Start of Passage

Introduction – July 16, 2020
The U.S., Canada and Britain all claim that Russia launched “cyber attacks” in an effort to steal research data into the development of a Covid-19 vaccine. Did Russia really launch this “despicable” attack, as the UK prime minister’s office maintains?
Or has the Covid-19 “pandemic” provided another opportunity for an exchange of fire in the ongoing war of words between Russia and the West?
On balance I suspect the latter. Renewed, tougher U.S. sanctions on Russia coupled with extended EU restrictions aren’t helping matters.
Far from improving with the fall of the Soviet Union, relations with the West have only gone from bad to worse. Ukraine, Crimea, the death of Litvinenko and the poisoning of the Skripals have all been way markers in that steady decline.
Given recent history with Moscow, the alleged Russian cyber raids on Western research into a Covid-19 vaccine sounds like the latest instalment in an ongoing smear campaign. Tensions between Moscow and the West are being kept on a backburner ready at some point to be brought back to the boil. That’s why every now and again accusations are made of Russian interference in U.S. and UK elections.
The allegations don’t even have to be substantiated with facts. The accusations alone are enough to keep tensions simmering.
This is all being done so that the threat of conflict with Russia can be used to manipulate the masses. It also gives the global elite a final option. So that if the public wake up in sufficient numbers to the elite’s crimes’, war with Russia can be used as a means to avoid being held to account. Ed.
Russian state-sponsored hackers target Covid-19 vaccine researchers
Dan Sabbagh and Andrew Roth – The Guardian July 17, 2020
Russian state-sponsored hackers are targeting UK, US and Canadian organisations involved in developing a coronavirus vaccine, according to British security officials.
The UK’s National Cyber Security Centre (NCSC) said drug companies and research groups were being targeted by a group known as APT29, which was “almost certainly” part of the Kremlin’s intelligence services.
British officials would not say if any of the attacks had been successful in their goal of stealing medical secrets. They stressed, however, that none of the vaccine research had been compromised as a result.
Britain is at the forefront of research efforts to produce a vaccine, with scientists at Oxford University and Imperial College London, among those leading global efforts.
It is rare for the UK to explicitly state that it believes another country is behind a coordinated and ongoing campaign of cyber-attacks, but British officials said it shared its assessment with the US and Canada.
The UK’s foreign secretary, Dominic Raab, said it was “completely unacceptable” for Russian intelligence services to target research on the Covid-19 pandemic.
He said: “While others pursue their selfish interests with reckless behaviour, the UK and its allies are getting on with the hard work of finding a vaccine and protecting global health. The UK will continue to counter those conducting such cyber attacks, and work with our allies to hold perpetrators to account.”
Officials added that they could not be certain that the Russian president, Vladimir Putin, would have known about the operation to target vaccine research efforts but that it would not be contemplated unless it was something he was thought to approve of.

End of Passage
Start of Extracted entries

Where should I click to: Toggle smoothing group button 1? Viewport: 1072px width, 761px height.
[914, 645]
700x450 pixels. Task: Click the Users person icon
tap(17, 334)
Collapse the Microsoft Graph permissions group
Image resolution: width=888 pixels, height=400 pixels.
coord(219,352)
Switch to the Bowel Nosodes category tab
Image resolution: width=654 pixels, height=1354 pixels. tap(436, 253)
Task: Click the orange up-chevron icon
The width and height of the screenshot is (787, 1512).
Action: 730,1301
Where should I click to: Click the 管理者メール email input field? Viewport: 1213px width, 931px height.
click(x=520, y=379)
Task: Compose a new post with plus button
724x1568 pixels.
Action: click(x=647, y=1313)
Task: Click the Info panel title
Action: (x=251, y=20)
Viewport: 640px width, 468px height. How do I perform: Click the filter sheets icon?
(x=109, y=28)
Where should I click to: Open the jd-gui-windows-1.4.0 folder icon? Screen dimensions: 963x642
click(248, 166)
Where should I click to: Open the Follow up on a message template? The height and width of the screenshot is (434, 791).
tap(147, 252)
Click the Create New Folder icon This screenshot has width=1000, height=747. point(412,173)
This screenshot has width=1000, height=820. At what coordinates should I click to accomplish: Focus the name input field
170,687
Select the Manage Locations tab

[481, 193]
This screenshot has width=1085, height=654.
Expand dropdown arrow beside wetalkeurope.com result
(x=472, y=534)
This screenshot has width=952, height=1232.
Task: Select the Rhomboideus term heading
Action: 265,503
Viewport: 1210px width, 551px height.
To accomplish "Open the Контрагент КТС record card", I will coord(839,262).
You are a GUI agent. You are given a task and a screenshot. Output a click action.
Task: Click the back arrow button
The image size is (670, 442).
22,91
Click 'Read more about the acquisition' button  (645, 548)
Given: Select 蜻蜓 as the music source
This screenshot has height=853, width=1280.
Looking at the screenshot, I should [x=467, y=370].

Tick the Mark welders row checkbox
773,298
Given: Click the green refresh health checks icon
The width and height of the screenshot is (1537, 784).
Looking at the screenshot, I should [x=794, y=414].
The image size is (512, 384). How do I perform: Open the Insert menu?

End of Extracted entries

**Prompt A**
Write out the passage on alleged Russian vaccine hacking between "Russian state-sponsored hackers target" and "leading global efforts.", inclusive.
**Prompt B**
In the passage on alleged Russian vaccine hacking, what are the way markers in the decline of relations between Russia and the West?

**Written solution A**
Russian state-sponsored hackers target Covid-19 vaccine researchers
Dan Sabbagh and Andrew Roth – The Guardian July 17, 2020
Russian state-sponsored hackers are targeting UK, US and Canadian organisations involved in developing a coronavirus vaccine, according to British security officials.
The UK’s National Cyber Security Centre (NCSC) said drug companies and research groups were being targeted by a group known as APT29, which was “almost certainly” part of the Kremlin’s intelligence services.
British officials would not say if any of the attacks had been successful in their goal of stealing medical secrets. They stressed, however, that none of the vaccine research had been compromised as a result.
Britain is at the forefront of research efforts to produce a vaccine, with scientists at Oxford University and Imperial College London, among those leading global efforts.

**Written solution B**
Ukraine
Crimea
the death of Litvinenko
the poisoning of the Skripals